Constant	Symbol	Value
$gravitational\ acceleration$	$g$	$9.81\,ms^{-2}$

Variable definitions

Quantity name	Symbol	Derived unit	SI unit
$parallel\ force$	$F_\parallel$	$N$	$kg\,m\,s^{-2}$
$perpendicular\ force$	$F_\perp$	$N$	$kg\,m\,s^{-2}$
$mass$	$m$	$kg$	$kg$
$angle$	$\theta$	$\degree$	$rad$

Free-body diagrams

A free-body diagram is a way of representing the forces acting on an object in a simplified way. Forces are drawn as arrows, where the length of the arrow represents the magnitude of the force. The forces usually point from the centre of mass of the object.

Example

This is the free-body diagram of an object sitting on a surface. A force is being applied to the left.

Physics; Motion; KS5 Year 12; Resolving forces

$F$ is the force being applied, $W$ is the weight of the object and $N$ is called the normal contact force. The normal contact force is the reaction force to the weight force, as a result of the surface pushing against the object.

Note: If the centre of mass is not known, it can be assumed to be the centre of the object.

Object on a slope

Stationary object

When an object is on a slope, the forces are resolved in the directions perpendicular and parallel to the slope itself.

Example

The free-body diagram of an object on a frictionless slope looks like this.

Physics; Motion; KS5 Year 12; Resolving forces

While the weight force $W$ still acts straight down, the normal contact force $N$ acts perpendicular to the surface. The weight force can be resolved into components parallel and perpendicular to the slope using the following equations.

$F_\parallel = mg\sin\theta$

$F_\perp = mg\cos\theta$

Since the object is not moving perpendicular to the slope, the perpendicular component of the weight force has to be equal to the normal contact force.

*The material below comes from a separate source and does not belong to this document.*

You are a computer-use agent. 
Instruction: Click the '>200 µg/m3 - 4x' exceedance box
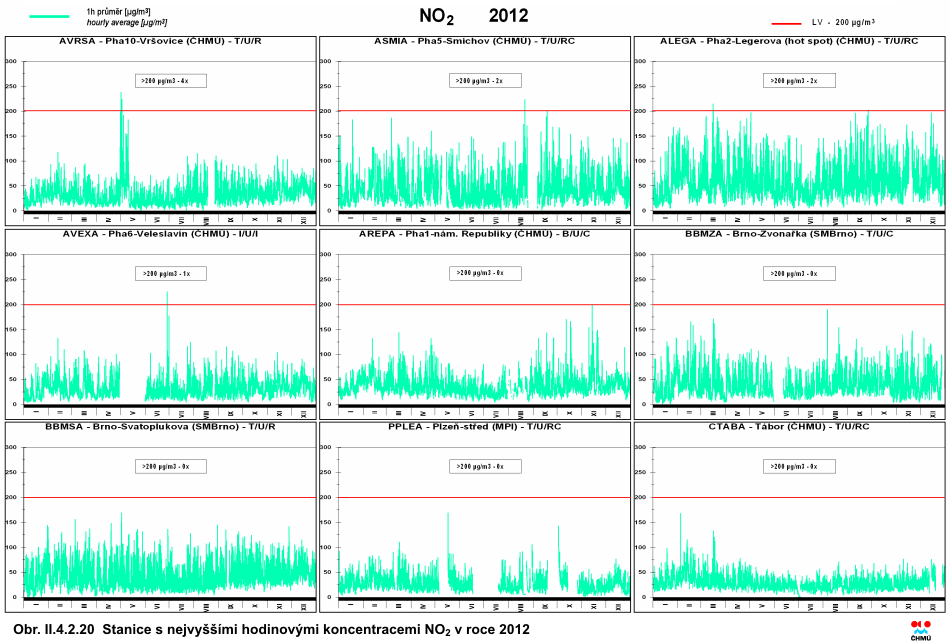[171, 81]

$F_\perp = mg\cos\theta = N$

Moving object

When another force is applied to the object, the motion of the object can be calculated by adding up all the parallel and perpendicular components and finding the resultant.

Example

An object with a mass of $2\,kg$ is on a frictionless slope at an angle of $30\degree$ . There is a force of magnitude $10\,N$ acting on the object up the slope. Calculate the object's acceleration.

First, draw a free-body diagram. The free-body diagram looks like this.

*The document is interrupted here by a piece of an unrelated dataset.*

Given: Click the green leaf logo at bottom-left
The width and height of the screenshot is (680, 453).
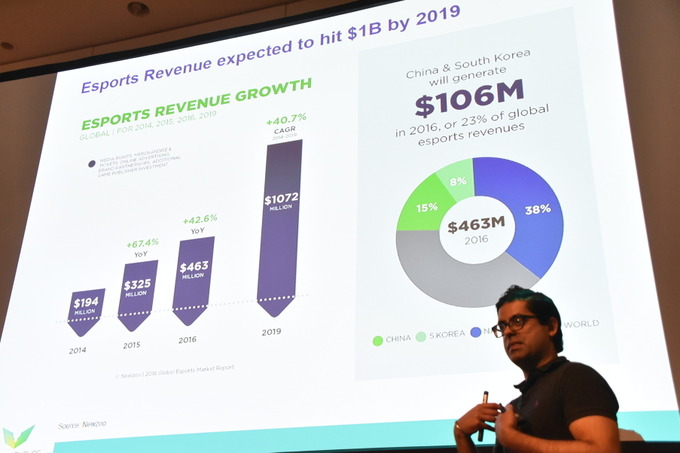Looking at the screenshot, I should point(19,437).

Physics; Motion; KS5 Year 12; Resolving forces

To find the resultant force, the parallel and perpendicular components should be summed. First, write down the equation for the parallel component of the weight force.

 $F_\parallel = mg\sin\theta$

Next, substitute in the values.

 $F_{down} = 2\times 9.81 \times \sin30$ 

$F_{down} = 9.81N$ 

The component perpendicular to the slope does not need to be calculated, as it and the normal contact force cancel out and do not contribute to the object's movement. If the $10N$ force were not parallel to the slope, then the perpendicular components of those forces would need to be calculated.

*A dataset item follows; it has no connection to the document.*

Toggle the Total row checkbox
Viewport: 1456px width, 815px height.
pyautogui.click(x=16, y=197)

Next, calculate the resultant parallel force. The parallel component of weight acts in the opposite direction to the applied force.

$F_T = 10 - 9.81$ 

$F_T = 0.19N$ 

Finally, use this force to calculate the object's acceleration. First, write down the equation.

$F = ma$ 

Next, rearrange the equation for acceleration.

$a = \dfrac{F}{m}$ 

Finally, substitute in the values.

$a = \dfrac{0.19}{2}$ 

$a =0.095\,ms^{-2}$ 

The object is accelerating at $\underline{0.095\,ms^{-2}}$ up the slope.